Interesting Times for JEE 6 Developers

In the last month or so there has been significant developments in the JEE6 space which gives some choice and some confidence to JEE 6 developers.

Glassfish 3.1.1 has been released

With literally hundreds of bugs fixed GlassFish 3.1.1 provides a full JEE6 compliant app server and supports Java 7 already!  Glassfish is the JEE 6 reference implementation so has supported EE6 for a long time but the last couple of upgrades have seen clustering arrive and now a whole load of much needed bug fixes.

One thing about the GlassFish model I like is that Oracle release the supported version at exactly the same time as the open source version. This means you can develop knowing that when you go live you can decide whether you want to take Oracle's Premium support without compatibility worries. For added value you can also take one of C2B2's Managed Service options to give you local support for application production issues backed up by Oracle for product issues.

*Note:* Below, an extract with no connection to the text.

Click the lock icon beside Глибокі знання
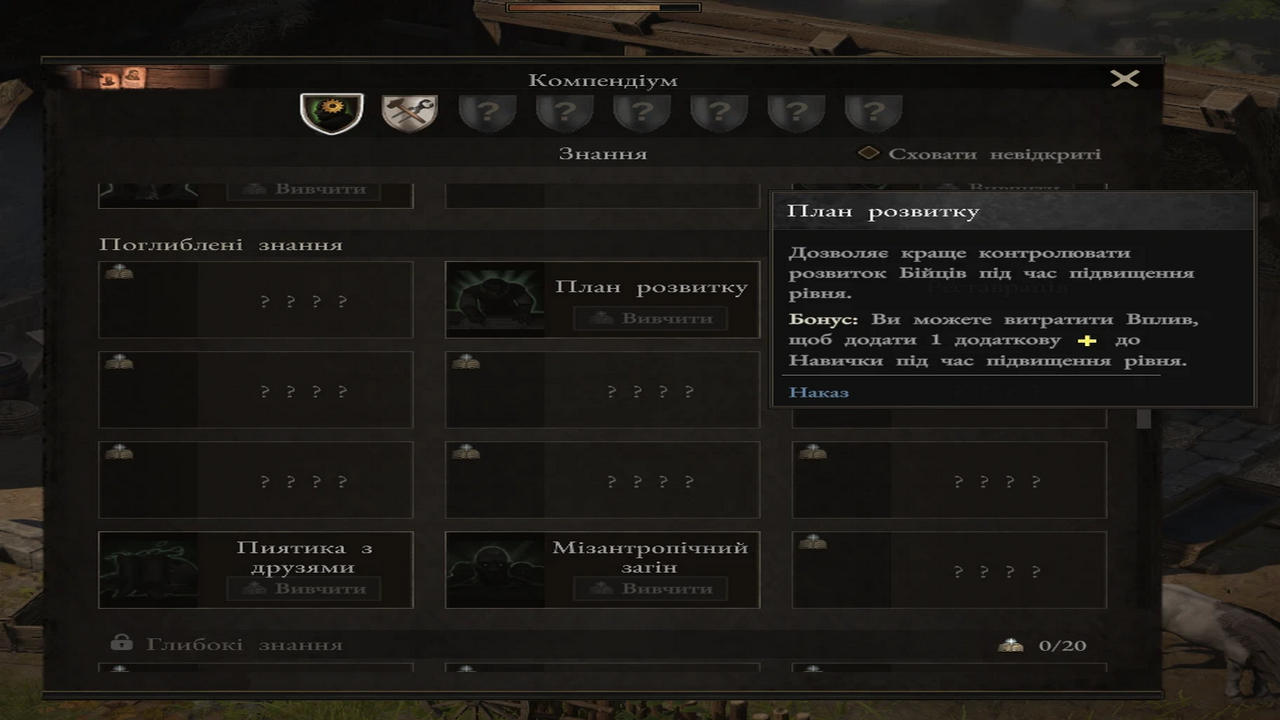 121,643
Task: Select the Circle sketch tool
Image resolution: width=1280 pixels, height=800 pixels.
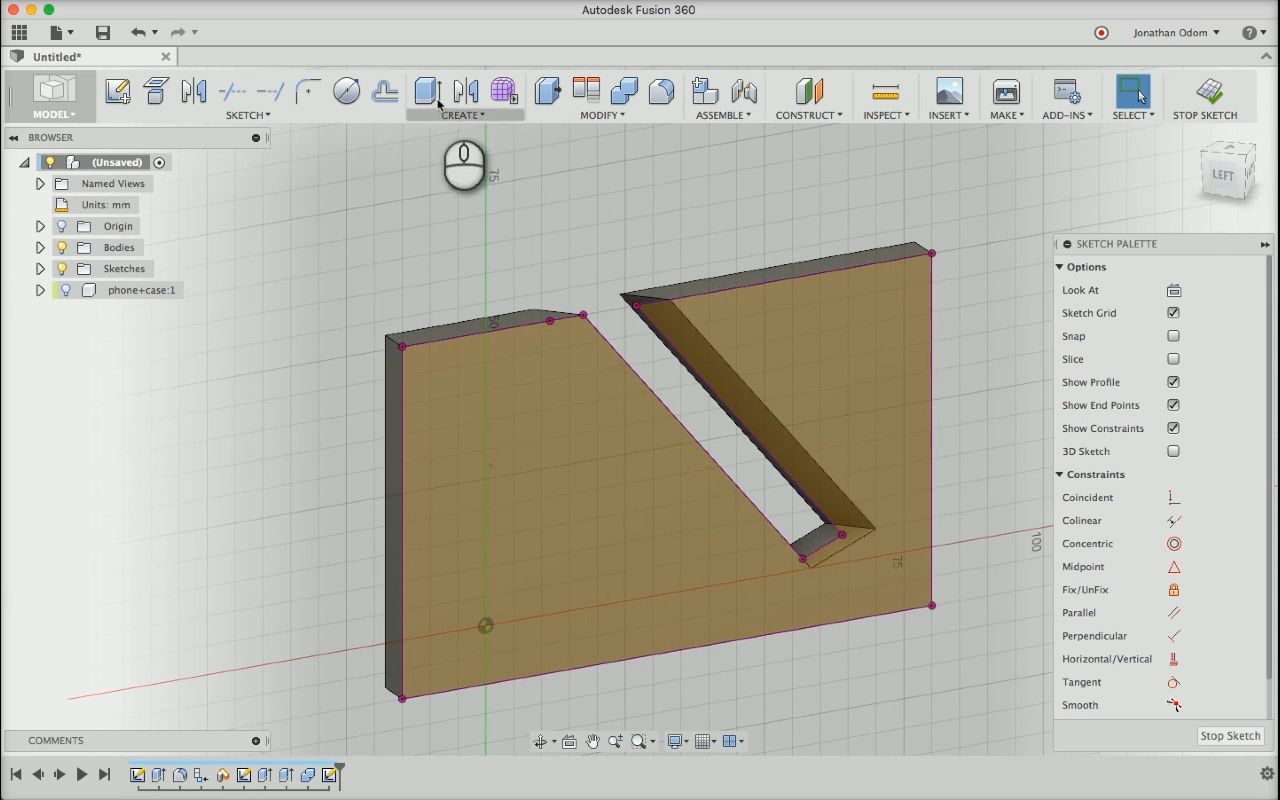Action: pos(346,91)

JBoss 7 also arrived this month.

This is the community release of the latest JBoss application server. JBoss 7 is JEE 6 Web Profile compliant so as long as you don't use features not in the web profile your applications should deploy. JBoss 7 is a complete rewrite and rearchitecture of the core application server so looks NOTHING like JBoss 6 or 5. JBoss 7 starts extremely quickly due to lazy loading of many modules. 7 also introduces a domain model for configurations of multiple servers, similar to other application servers. This will help management of larger operational systems.

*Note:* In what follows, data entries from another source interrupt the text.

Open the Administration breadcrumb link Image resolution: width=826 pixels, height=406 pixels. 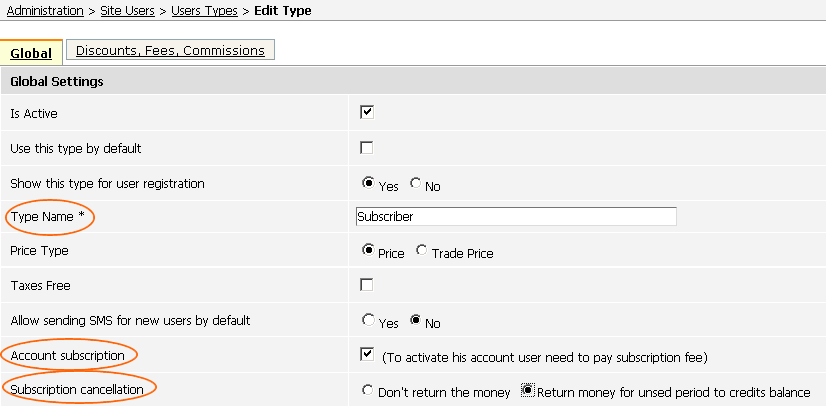[x=45, y=11]

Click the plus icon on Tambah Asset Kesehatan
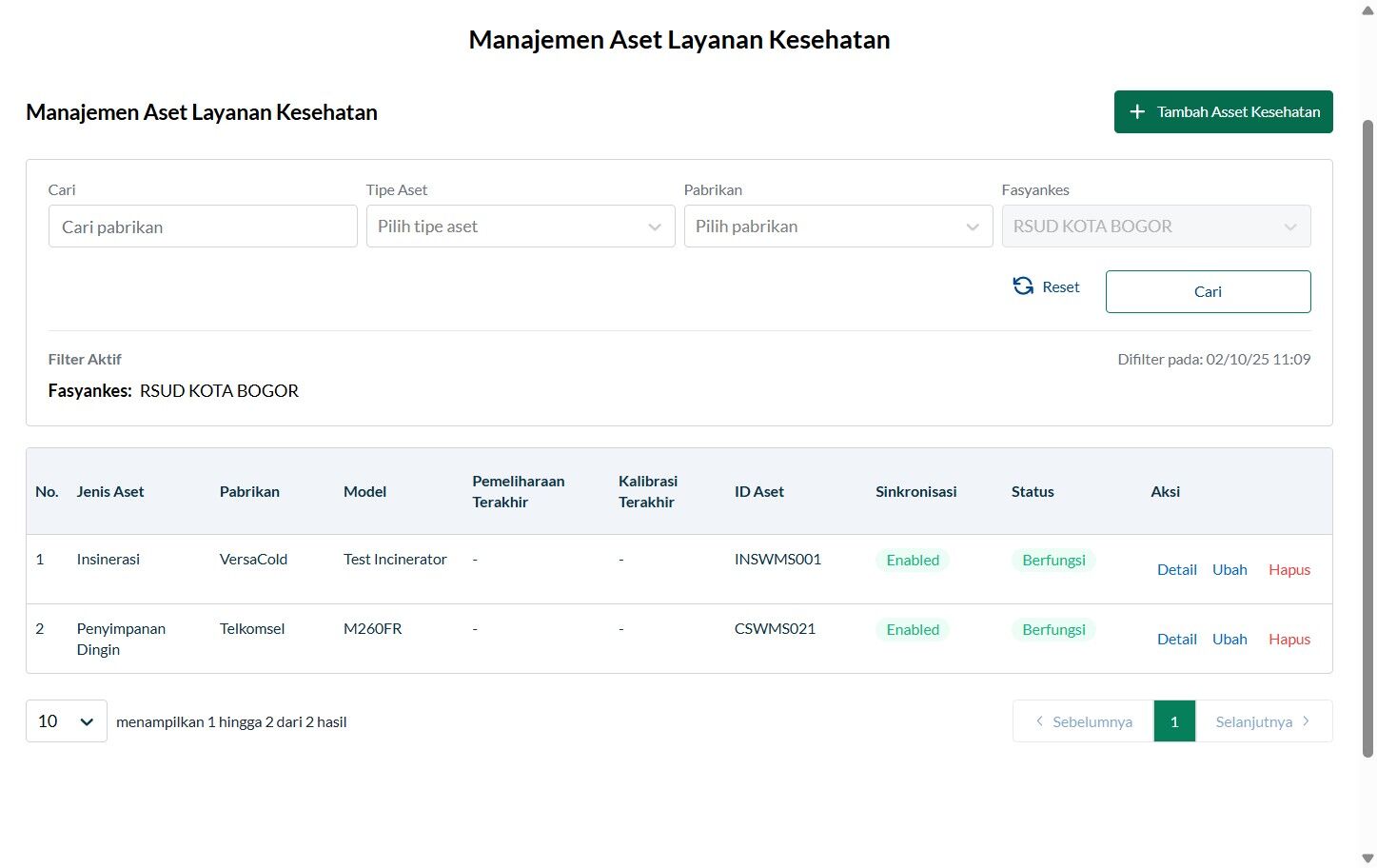tap(1136, 112)
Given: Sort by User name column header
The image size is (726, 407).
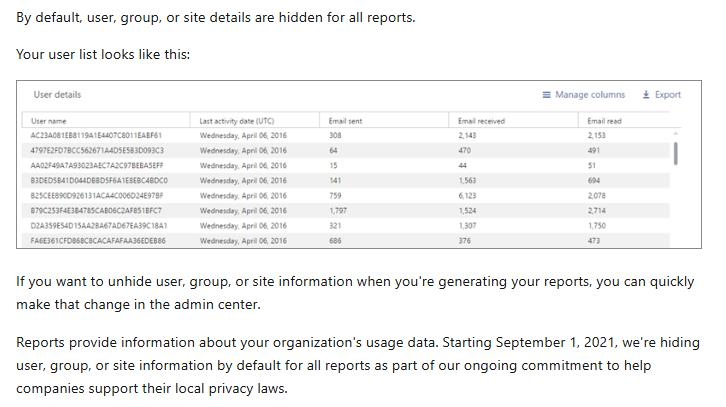Looking at the screenshot, I should (x=48, y=121).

The RedHat supported EAP 6 version of JBoss will be probably be based of 7.1 so JBoss people thinking of experimenting with JEE6 functionality should really skip the JBoss 6 community release and start messing around with 7. No firm dates for EAP 6 are around so my guess is first half of 2012 but don't quote me on that.


TomEE is also looking interesting

TomEE is the apache project building a JEE 6 web profile compliant container from Tomcat and OpenEJB along with OpenJPA and MyFaces and some Geronimo modules to fill in.

This is a very interesting looking alternative to what is becoming a pretty narrow field of JEE6 application servers.

If we also go slightly back in time.

WebSphere 8 was released with JEE 6 support.

Also IBM released WebSphere 8 as a JEE 6 compliant application server. What is remarkable is that IBM beat WebLogic and JBoss to JEE6 compliance. That's a big change from the old days!

So to sum up this summer we have seen a number of major JEE6 releases with the big guns rolling out and improving their JEE6 offerings.